To do ▸
1. Answer these from the passage on directional cosines of DFEs:
(a) For mapping which DFEs are the directional cosines required?
(b) What kinds of 3D finite elements does the passage give as examples?
(c) Which local axes are the vectors u1 and u2 parallel to?
2. Pick up the passage on directional cosines of DFEs at the point where it stops, and carry it forward.

-------- Source passage --------

Determination of the Directional Cosines \(\boldsymbol{{A}}^{e}\) of DFE e

The directional cosines \(\boldsymbol{{A}}^{e}\) are only required for mapping 2D and 1D DFE’s in the ℜ ³ space. Suppose the 3D continuum domain Ω with its boundary Γ is completely filled by 3D finite elements (e.g., hexahedral or pentahedral isoparametric elements), the 1D and 2D DFE’s share the nodal points of the 3D mesh and their geometric extents are aligned to surfaces, edges or diagonals of the 3D porous-medium elements (Fig. 14.4).

Fig. 14.4

Exemplified mapping of 2D and 1D DFE’s aligned to surfaces, edges and diagonals, respectively, for a 3D finite porous-medium element. Global and local coordinates

For 2D DFE’s forming surfaces of the 3D porous-medium element it is convenient to derive the directional cosines directly from the shape of the 3D element. We can construct the two directional vectors \(\boldsymbol{u}_{1}\) and \(\boldsymbol{u}_{2}\) (Fig. 14.4), which are parallel to the local ξ− and η−axes, respectively. They can be found by the following shape-derived relationships

$$\displaystyle{ \boldsymbol{u}_{1} = \left \{\begin{array}{rclll} \left (\begin{array}{c} \frac{\partial x} {\partial \xi } \\ \frac{\partial y} {\partial \xi } \\ \frac{\partial z} {\partial \xi } \end{array} \right )& =&{\left (\begin{array}{c} J_{11} \\ J_{12} \\ J_{13} \end{array} \right )}^{e}&\quad \mbox{ at}&\quad \zeta = \pm 1 \\ \left (\begin{array}{c} \frac{\partial x} {\partial \eta } \\ \frac{\partial y} {\partial \eta } \\ \frac{\partial z} {\partial \eta } \end{array} \right )& =&{\left (\begin{array}{c} J_{21} \\ J_{22} \\ J_{23} \end{array} \right )}^{e}&\quad \mbox{ at}&\quad \xi = \pm 1 \\ \left (\begin{array}{c} \frac{\partial x} {\partial \zeta } \\ \frac{\partial y} {\partial \zeta } \\ \frac{\partial z} {\partial \zeta } \end{array} \right )& =&{\left (\begin{array}{c} J_{31} \\ J_{32} \\ J_{33} \end{array} \right )}^{e}&\quad \mbox{ at}&\quad \eta = \pm 1 \end{array} \right. }$$

(14.14)

-------- Supplied data --------

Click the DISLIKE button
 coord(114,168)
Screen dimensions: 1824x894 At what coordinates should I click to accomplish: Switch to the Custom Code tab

--------

Task responses ▸
1.
(a) They are required only for mapping 2D and 1D DFEs in ℜ³ space.
(b) Hexahedral or pentahedral isoparametric elements.
(c) u1 is parallel to the local ξ-axis and u2 to the local η-axis.

2.
$$\displaystyle{ \boldsymbol{u}_{2} = \left \{\begin{array}{rclll} \left (\begin{array}{c} \frac{\partial x} {\partial \eta } \\ \frac{\partial y} {\partial \eta } \\ \frac{\partial z} {\partial \eta } \end{array} \right )& =&{\left (\begin{array}{c} J_{21} \\ J_{22} \\ J_{23} \end{array} \right )}^{e}&\quad \mbox{ at}&\quad \zeta = \pm 1 \\ \left (\begin{array}{c} \frac{\partial x} {\partial \zeta } \\ \frac{\partial y} {\partial \zeta } \\ \frac{\partial z} {\partial \zeta } \end{array} \right )& =&{\left (\begin{array}{c} J_{31} \\ J_{32} \\ J_{33} \end{array} \right )}^{e}&\quad \mbox{ at}&\quad \xi = \pm 1 \\ \left (\begin{array}{c} \frac{\partial x} {\partial \xi } \\ \frac{\partial y} {\partial \xi } \\ \frac{\partial z} {\partial \xi } \end{array} \right )& =&{\left (\begin{array}{c} J_{11} \\ J_{12} \\ J_{13} \end{array} \right )}^{e}&\quad \mbox{ at}&\quad \eta = \pm 1 \end{array} \right. }$$

(14.15)

These directional vectors can be easily used to compute the directional cosines according to

$$\displaystyle{ A_{ij}^{e} =\cos (\boldsymbol{u}_{ i},\boldsymbol{e}_{j}) = \frac{\boldsymbol{u}_{i} \cdot \boldsymbol{ e}_{j}} {\Vert \boldsymbol{u}_{i}\Vert \underbrace{\mathop{ \Vert \boldsymbol{e}_{j}\Vert }}\limits _{=1}}\quad \mbox{ for}\quad \begin{array}{c}\begin{array}{rcl} i& =&1,2\\ j & = &1, 2,3 \end{array} \end{array} }$$

(14.16)

with the base vectors (2.5):

$$\displaystyle{ \boldsymbol{e}_{1} = \left (\begin{array}{c} 1\\ 0 \\ 0 \end{array} \right )\quad \boldsymbol{e}_{2} = \left (\begin{array}{c} 0\\ 1 \\ 0 \end{array} \right )\quad \boldsymbol{e}_{3} = \left (\begin{array}{c} 0\\ 0 \\ 1 \end{array} \right ) }$$

(14.17)

Note that for 2D DFE’s we need only two directional vectors (i = 1, 2), the remaining directional cosines A _3j ^e are meaningless.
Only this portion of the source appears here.